February 26, 2009 Robert J. Agasie, Director Nuclear Reactor Laboratory University of Wisconsin - Madison 1513 University Avenue, Room 1215 ME Madison, WI 53706-1687

SUBJECT:

UNIVERSITY OF WISCONSIN C REQUEST FOR ADDITIONAL INFORMATION RE: AMENDMENT REQUEST FOR REACTOR CONVERSION (TAC NO.

MD9592)

Dear Mr. Agasie:

By letter dated August 25, 2008 to the U.S. Nuclear Regulatory Commission (NRC) (Agencywide Documents Access and Management System Accession No. ML082470092) the University of Wisconsin-Madison requested an amendment to the University of Wisconsin Nuclear Reactor (UWNR) Facility Operating License No. R-74, and Technical Specifications (TS). The Amendment is to facilitate the conversion of the reactor from high enriched uranium (HEU) to low enriched uranium (LEU).
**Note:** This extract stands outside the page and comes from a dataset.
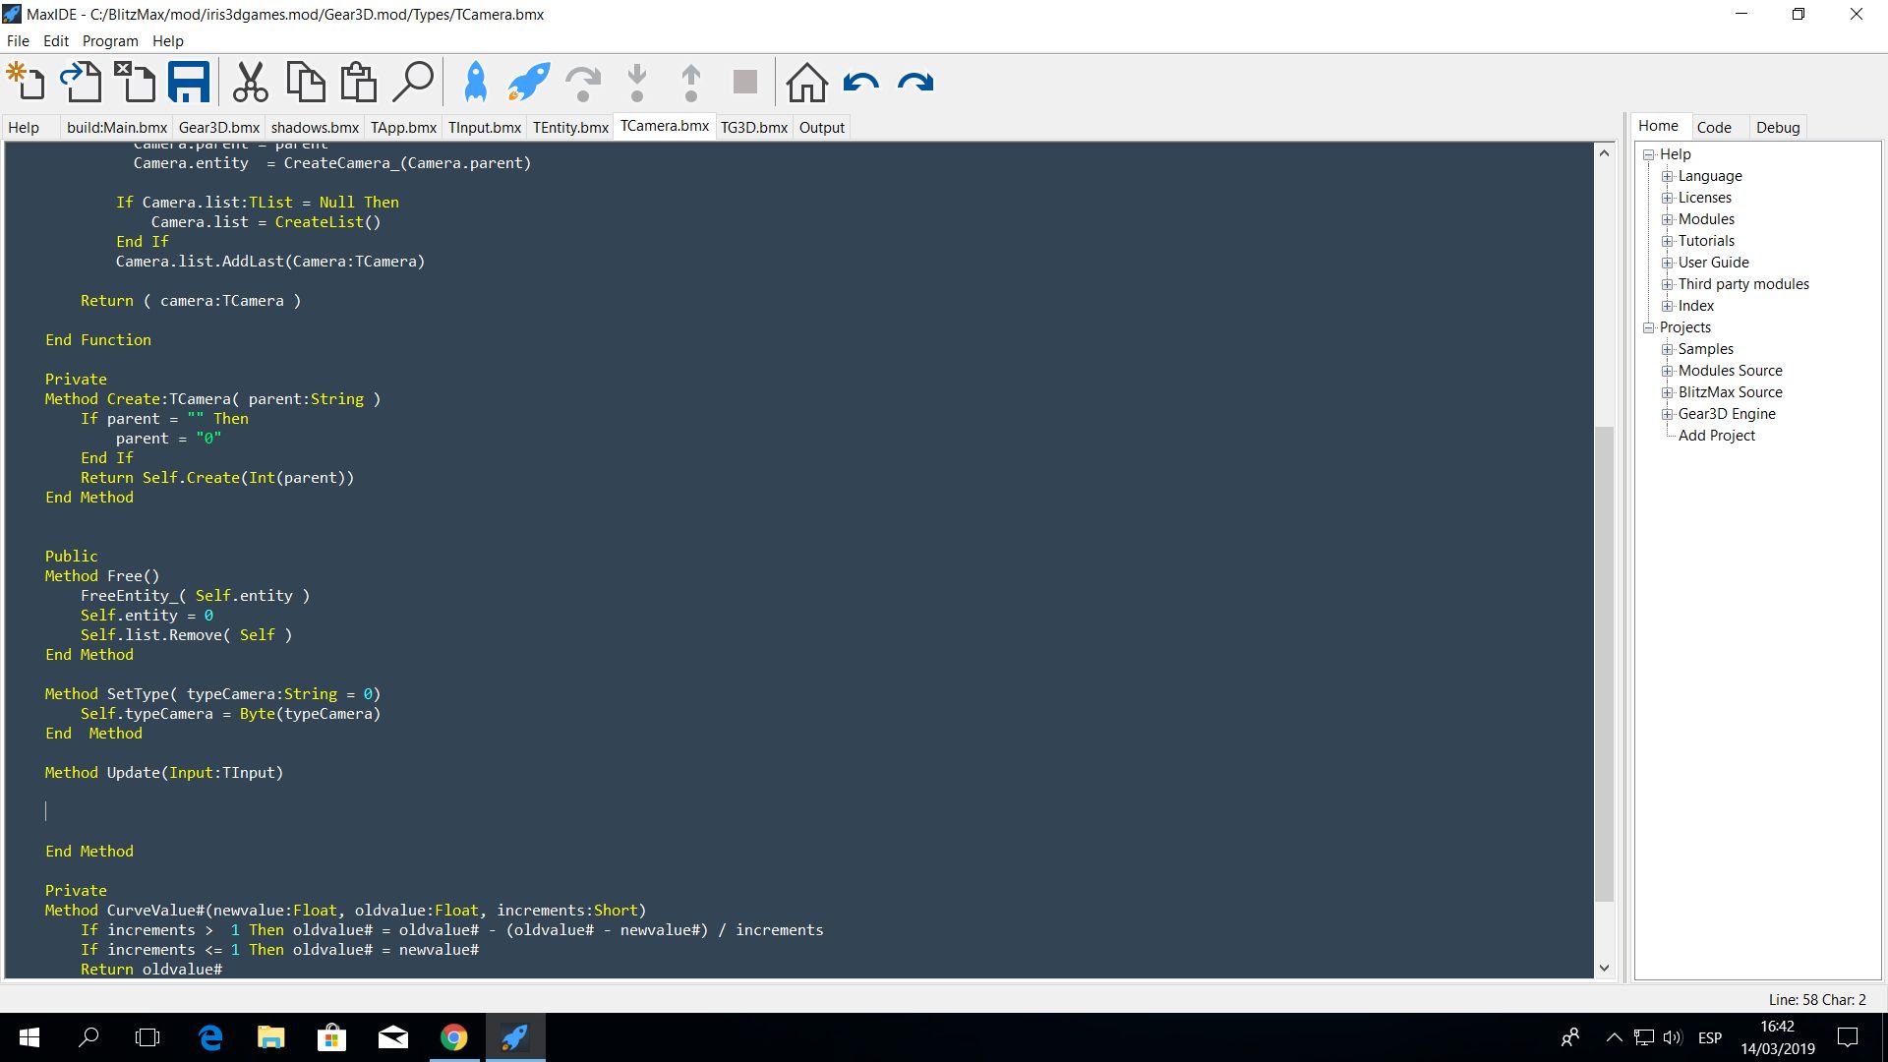Expand the Modules help node
Viewport: 1888px width, 1062px height.
[1668, 218]
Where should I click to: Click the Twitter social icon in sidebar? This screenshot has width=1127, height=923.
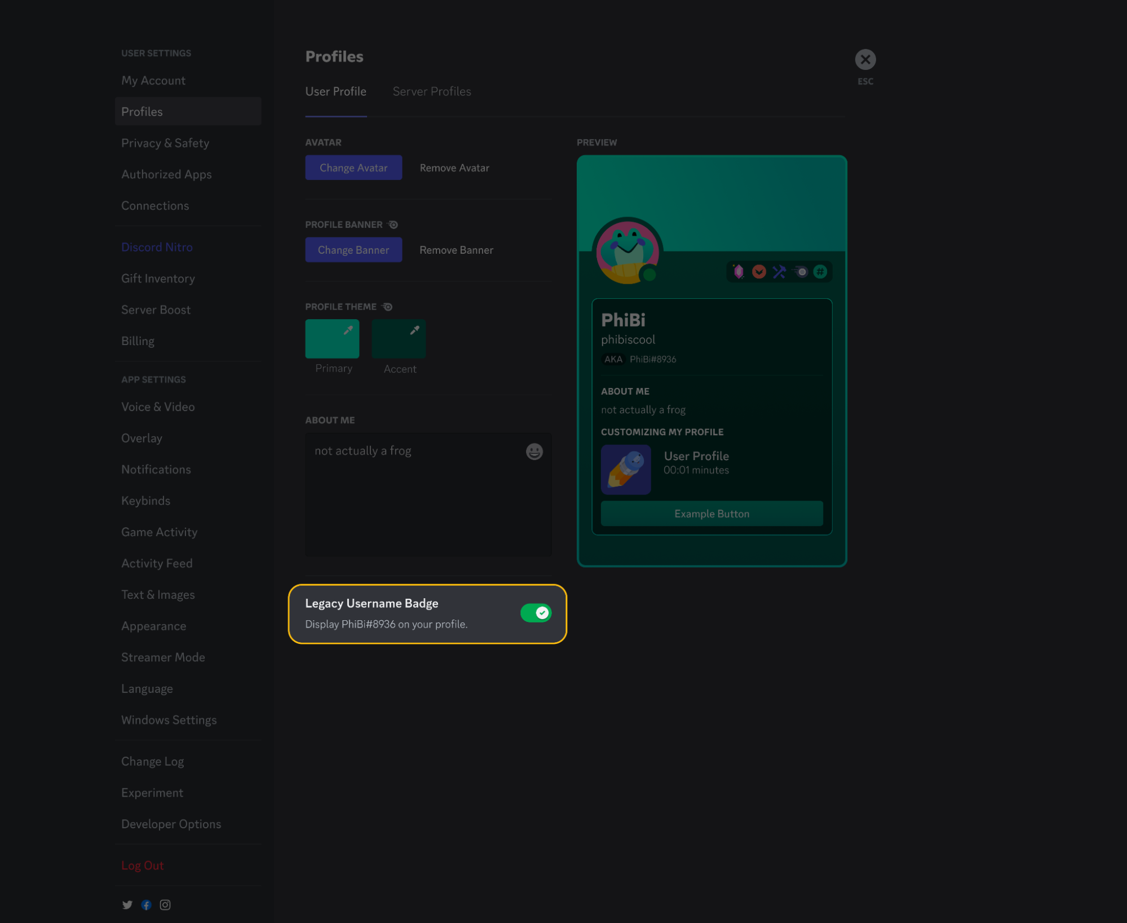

The NRC staff has reviewed your submittal and determined that additional information is needed to complete the review. Please provide responses to the enclosed request for additional information within 45 days of the date of this letter. In accordance with Title 10 of the Code of Federal Regulations Section 50.30(b), your response must be executed in a signed original under oath or affirmation. Following receipt of the additional information, the NRC staff will continue the review of your amendment request.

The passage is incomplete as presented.